» GIVEN TEXT:

Fraunhofer Institute for Electron BeamTest plant TABEA: EB Technology for Cleaning of Exhaust Gases and Wastewaters as well as PtX Plasma Synthesis
As a strategic investment of Fraunhofer FEP, the mobile test plant TABEA was realized with the company CREAVAC for the cleaning of exhaust gases and wastewaters as well as for plasma-chemical PtX synthesis processes based on various electron beam technologies.
Effective climate protection is a major challenge of our time and, in the medium term, requires a general shift away from the exploitation and use of fossil carbon deposits, not only as energy sources but also as raw materials for the chemical industry. When transforming the energy supply to regenerative sources, highly efficient storage technologies are required on a large scale, in particular to compensate for seasonal fluctuations. Chemical energy storage systems are indispensable for this purpose. A defossilized raw material supply requires the development of a carbon cycle economy, in which the material use of CO2 as an educt of chemical syntheses will play a major role. In this context, Fraunhofer FEP has set itself the goal to evaluate the conversion of carbon dioxide, e. g. with (future green) hydrogen, in atmospheric electron beam plasmas and to proof the advantageous energy efficiency and conversion degree of this novel, industrially scalable PtX process. (PtX = Power-to-X stands for production of chemical energy storage and product raw materials using electrical energy from renewable sources.)

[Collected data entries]
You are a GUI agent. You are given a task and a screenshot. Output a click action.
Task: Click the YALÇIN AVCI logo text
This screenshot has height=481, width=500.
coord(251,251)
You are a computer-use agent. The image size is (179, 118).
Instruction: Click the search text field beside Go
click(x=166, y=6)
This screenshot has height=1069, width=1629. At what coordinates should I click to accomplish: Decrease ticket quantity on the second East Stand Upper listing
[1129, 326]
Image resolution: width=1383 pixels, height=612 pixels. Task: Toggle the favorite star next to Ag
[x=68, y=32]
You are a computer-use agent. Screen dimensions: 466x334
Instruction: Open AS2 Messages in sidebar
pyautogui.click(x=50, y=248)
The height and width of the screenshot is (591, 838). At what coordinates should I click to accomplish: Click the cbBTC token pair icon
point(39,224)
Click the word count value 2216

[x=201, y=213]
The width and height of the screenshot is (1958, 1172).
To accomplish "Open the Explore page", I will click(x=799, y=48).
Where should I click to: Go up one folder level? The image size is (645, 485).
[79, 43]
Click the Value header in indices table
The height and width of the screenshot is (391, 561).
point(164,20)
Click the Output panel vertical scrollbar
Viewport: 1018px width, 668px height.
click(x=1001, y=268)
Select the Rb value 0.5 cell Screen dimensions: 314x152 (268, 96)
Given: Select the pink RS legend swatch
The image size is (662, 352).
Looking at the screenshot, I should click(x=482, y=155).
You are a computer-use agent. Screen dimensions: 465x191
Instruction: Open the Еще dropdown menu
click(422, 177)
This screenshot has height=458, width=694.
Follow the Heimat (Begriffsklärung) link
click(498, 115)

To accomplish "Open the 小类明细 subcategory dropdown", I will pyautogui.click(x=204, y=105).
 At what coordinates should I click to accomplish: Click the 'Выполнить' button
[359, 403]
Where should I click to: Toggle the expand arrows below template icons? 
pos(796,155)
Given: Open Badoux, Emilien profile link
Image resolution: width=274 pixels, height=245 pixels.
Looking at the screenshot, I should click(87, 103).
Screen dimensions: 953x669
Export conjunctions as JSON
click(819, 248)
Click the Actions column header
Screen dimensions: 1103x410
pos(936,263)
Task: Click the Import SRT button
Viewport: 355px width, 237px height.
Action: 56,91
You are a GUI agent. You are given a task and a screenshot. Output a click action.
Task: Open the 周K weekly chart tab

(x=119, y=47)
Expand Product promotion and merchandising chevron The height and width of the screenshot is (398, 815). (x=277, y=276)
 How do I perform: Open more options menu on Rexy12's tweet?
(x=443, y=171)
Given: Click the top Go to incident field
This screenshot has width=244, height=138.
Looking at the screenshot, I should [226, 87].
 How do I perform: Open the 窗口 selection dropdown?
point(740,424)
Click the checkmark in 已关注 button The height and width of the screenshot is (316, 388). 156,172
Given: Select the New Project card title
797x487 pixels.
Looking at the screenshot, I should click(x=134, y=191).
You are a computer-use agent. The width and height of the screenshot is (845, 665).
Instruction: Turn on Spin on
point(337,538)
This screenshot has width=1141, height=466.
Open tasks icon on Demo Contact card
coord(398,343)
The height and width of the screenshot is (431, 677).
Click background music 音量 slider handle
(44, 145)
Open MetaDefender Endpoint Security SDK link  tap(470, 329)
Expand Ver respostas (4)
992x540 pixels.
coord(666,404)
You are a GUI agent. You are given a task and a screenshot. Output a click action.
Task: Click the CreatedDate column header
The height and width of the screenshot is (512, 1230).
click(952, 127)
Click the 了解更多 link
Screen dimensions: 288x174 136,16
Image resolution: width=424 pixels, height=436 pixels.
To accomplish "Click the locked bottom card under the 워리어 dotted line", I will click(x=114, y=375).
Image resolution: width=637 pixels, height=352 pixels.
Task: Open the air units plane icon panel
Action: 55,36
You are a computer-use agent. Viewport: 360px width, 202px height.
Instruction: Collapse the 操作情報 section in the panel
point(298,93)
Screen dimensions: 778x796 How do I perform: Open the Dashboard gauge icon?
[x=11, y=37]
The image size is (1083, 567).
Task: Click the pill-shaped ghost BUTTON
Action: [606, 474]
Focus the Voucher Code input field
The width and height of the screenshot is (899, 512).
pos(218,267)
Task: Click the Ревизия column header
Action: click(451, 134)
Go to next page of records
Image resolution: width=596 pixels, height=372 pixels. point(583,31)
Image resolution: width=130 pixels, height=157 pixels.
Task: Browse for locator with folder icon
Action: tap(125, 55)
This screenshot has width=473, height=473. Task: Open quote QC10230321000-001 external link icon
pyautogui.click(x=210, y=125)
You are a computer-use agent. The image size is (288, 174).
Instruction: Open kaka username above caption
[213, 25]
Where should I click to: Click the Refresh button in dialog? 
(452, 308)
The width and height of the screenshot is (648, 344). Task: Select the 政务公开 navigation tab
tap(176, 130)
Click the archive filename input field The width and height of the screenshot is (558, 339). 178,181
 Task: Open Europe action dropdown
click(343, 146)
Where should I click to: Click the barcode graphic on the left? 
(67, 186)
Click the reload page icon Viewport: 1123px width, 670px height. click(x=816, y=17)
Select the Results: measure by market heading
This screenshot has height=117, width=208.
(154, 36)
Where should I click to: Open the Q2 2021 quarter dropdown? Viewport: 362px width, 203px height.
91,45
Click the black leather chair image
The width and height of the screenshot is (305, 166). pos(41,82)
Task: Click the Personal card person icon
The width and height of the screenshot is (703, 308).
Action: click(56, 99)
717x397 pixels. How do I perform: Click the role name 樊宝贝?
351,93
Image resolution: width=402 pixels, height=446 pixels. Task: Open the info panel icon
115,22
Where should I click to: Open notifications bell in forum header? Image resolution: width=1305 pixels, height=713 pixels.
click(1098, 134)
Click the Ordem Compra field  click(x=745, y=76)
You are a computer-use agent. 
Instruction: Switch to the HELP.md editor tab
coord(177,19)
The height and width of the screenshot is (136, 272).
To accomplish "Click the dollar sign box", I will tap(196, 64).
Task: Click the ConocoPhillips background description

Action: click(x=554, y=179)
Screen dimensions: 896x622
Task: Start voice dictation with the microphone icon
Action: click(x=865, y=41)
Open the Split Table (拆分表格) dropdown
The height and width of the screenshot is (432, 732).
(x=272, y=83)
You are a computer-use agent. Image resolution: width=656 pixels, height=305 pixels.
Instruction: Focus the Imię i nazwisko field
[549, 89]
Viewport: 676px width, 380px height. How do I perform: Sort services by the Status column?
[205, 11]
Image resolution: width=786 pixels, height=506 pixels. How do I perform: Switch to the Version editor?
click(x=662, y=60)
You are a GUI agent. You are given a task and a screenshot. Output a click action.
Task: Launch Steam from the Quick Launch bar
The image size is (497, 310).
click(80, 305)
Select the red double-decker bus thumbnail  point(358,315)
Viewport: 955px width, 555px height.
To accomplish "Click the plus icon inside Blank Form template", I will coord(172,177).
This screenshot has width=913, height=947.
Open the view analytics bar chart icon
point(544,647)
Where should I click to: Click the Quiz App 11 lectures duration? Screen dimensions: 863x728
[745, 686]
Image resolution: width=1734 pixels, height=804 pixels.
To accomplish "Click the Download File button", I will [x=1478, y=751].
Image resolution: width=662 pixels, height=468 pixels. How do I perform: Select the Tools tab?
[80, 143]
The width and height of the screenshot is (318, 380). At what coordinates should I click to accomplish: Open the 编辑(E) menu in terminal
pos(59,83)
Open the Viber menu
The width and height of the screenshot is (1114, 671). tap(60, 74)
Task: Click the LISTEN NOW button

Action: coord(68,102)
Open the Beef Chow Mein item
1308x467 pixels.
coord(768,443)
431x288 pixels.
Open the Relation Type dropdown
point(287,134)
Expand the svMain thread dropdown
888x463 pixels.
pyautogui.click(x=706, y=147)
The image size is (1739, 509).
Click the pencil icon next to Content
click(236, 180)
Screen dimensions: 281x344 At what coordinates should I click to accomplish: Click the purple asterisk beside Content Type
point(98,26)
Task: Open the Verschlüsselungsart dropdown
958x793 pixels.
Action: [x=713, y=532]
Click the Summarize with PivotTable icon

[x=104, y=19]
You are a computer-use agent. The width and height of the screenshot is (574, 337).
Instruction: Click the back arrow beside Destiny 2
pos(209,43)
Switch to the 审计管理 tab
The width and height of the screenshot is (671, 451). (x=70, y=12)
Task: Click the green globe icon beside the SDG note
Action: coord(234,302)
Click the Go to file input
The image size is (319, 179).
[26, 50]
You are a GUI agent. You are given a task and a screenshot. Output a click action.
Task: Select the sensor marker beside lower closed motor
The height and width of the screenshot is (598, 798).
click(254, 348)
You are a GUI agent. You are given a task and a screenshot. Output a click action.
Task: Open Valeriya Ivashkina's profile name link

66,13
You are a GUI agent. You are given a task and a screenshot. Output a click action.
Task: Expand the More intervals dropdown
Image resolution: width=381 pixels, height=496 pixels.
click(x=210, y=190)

» EXERCISE GOAL:
Extract the complete text about the TABEA test plant, reproducing every word and character without any changes.

» OUTPUT OF THE EXERCISE:
Fraunhofer Institute for Electron BeamTest plant TABEA: EB Technology for Cleaning of Exhaust Gases and Wastewaters as well as PtX Plasma Synthesis
As a strategic investment of Fraunhofer FEP, the mobile test plant TABEA was realized with the company CREAVAC for the cleaning of exhaust gases and wastewaters as well as for plasma-chemical PtX synthesis processes based on various electron beam technologies.
Effective climate protection is a major challenge of our time and, in the medium term, requires a general shift away from the exploitation and use of fossil carbon deposits, not only as energy sources but also as raw materials for the chemical industry. When transforming the energy supply to regenerative sources, highly efficient storage technologies are required on a large scale, in particular to compensate for seasonal fluctuations. Chemical energy storage systems are indispensable for this purpose. A defossilized raw material supply requires the development of a carbon cycle economy, in which the material use of CO2 as an educt of chemical syntheses will play a major role. In this context, Fraunhofer FEP has set itself the goal to evaluate the conversion of carbon dioxide, e. g. with (future green) hydrogen, in atmospheric electron beam plasmas and to proof the advantageous energy efficiency and conversion degree of this novel, industrially scalable PtX process. (PtX = Power-to-X stands for production of chemical energy storage and product raw materials using electrical energy from renewable sources.)